In 2 Samuel 30 good king David is living in exile. He returns from campaigning for a Philistine prince who forbids David to fight with the Philistine forces against Saul and the Israelites. On returning to Ziklag David finds the city burned. All people and possessions are gone. His men — battle weary and tired to the bone after a long spring season of fighting everyone in the region — start murmuring against him. David asks God what to do. He is instructed to pursue the robbers. One more time the tired crew has to mount and run hoping to rest after the last battle of the season.

In the meanwhile Saul is busy getting killed at Gilboa along with all his able bodied sons and princes of Israel.

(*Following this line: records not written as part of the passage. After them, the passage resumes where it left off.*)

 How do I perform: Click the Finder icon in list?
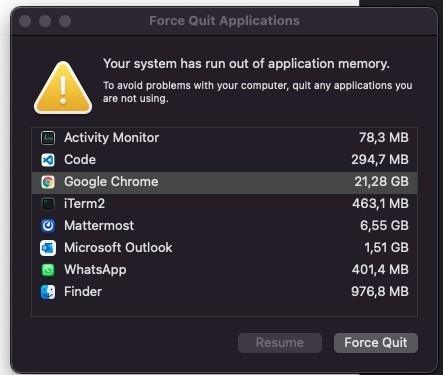click(48, 292)
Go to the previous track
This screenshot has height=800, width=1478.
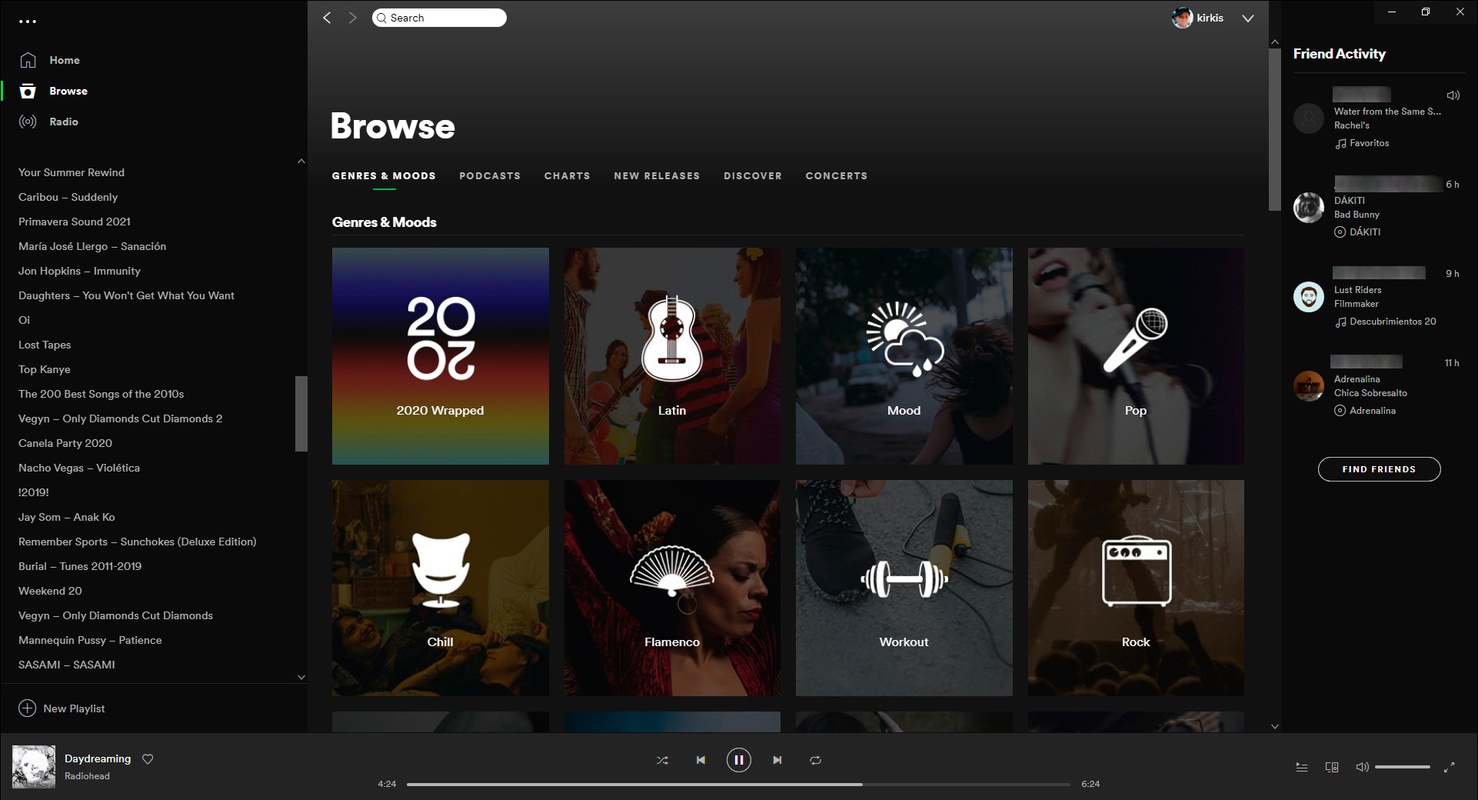(x=701, y=760)
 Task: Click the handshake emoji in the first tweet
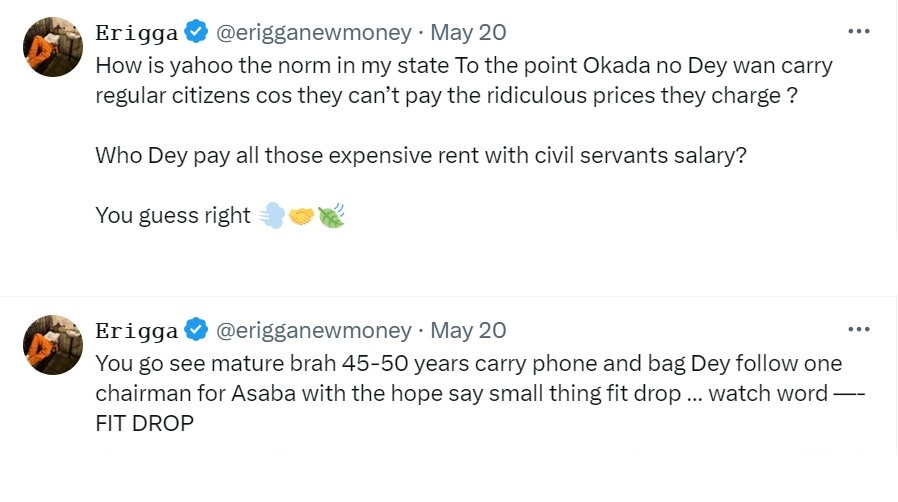pyautogui.click(x=300, y=215)
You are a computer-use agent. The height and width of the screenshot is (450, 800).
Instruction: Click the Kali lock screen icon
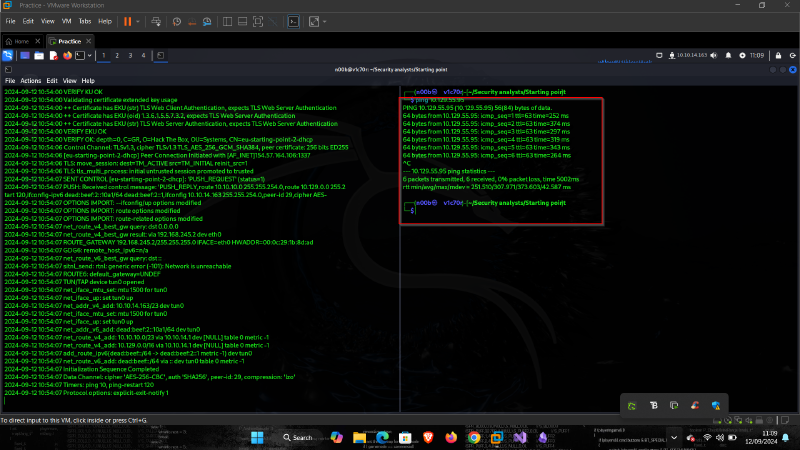click(x=776, y=55)
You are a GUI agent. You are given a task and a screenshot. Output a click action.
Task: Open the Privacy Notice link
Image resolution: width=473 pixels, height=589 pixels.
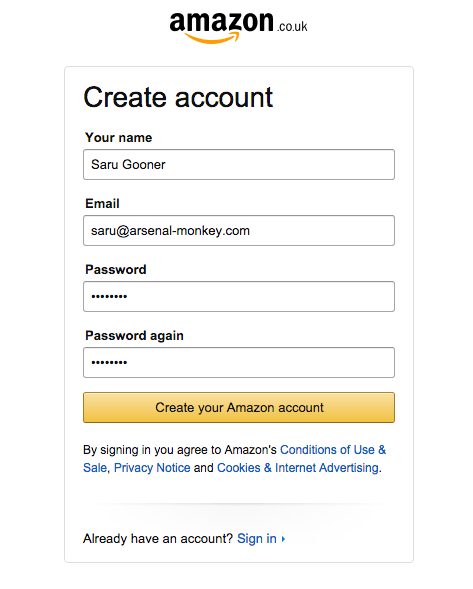point(152,468)
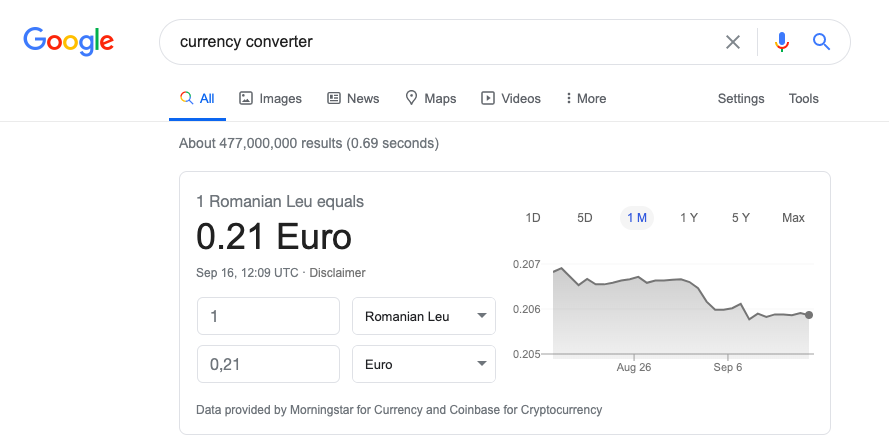Open Maps results tab

(430, 98)
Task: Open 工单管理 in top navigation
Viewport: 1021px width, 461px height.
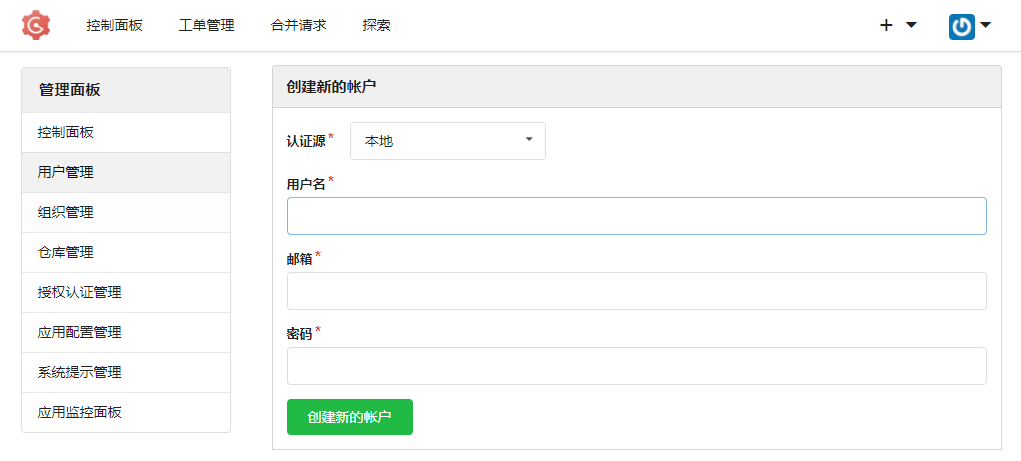Action: click(x=206, y=25)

David finds a half dead man on his way. He is the Egyptian slave of an Amalekite warlord. Although the man is half dead by the side of the road, David is likely to surmise his origin from his tattoos, pierced ears, etc. David waits three days (a sign of the Resurrection) and cares for the fallen man. When the former slave comes back to life he starts talking and soon he gives David the clues he needs to find the thieves. David pursues and beats the criminals, recovering all the kidnapped women and children, all his possessions, and the robber’s loot which is considerable.

That, we can call “history,” but what is really happening — if one looks from the perspective of Heaven — goes as follows: Heaven took David away from the sad task of having to fight his own wicked king and his best friend Jonathan. Then he was taken into a test of trust where he was left alone, with no warlord to protect him, no loyal force to rely on. Only God remains and he humbly asks what we ask so many times when we get there: “What’s going on?” God answers “Go and fight” but there is no strength left in the leader or his soldiers. Save for the grace of God goes David, he pursues and finds the last “test”: a man lying naked and sick by the side of the road. David has mercy on the fallen man. In doing so he shows God he has the mettle of kings, a merciful heart. It has been a long time since he was found by Samuel while keeping his father’s sheep. Years of fighting and persecution have prepared him for his final mission. Before the end of the week he finds himself king of Israel.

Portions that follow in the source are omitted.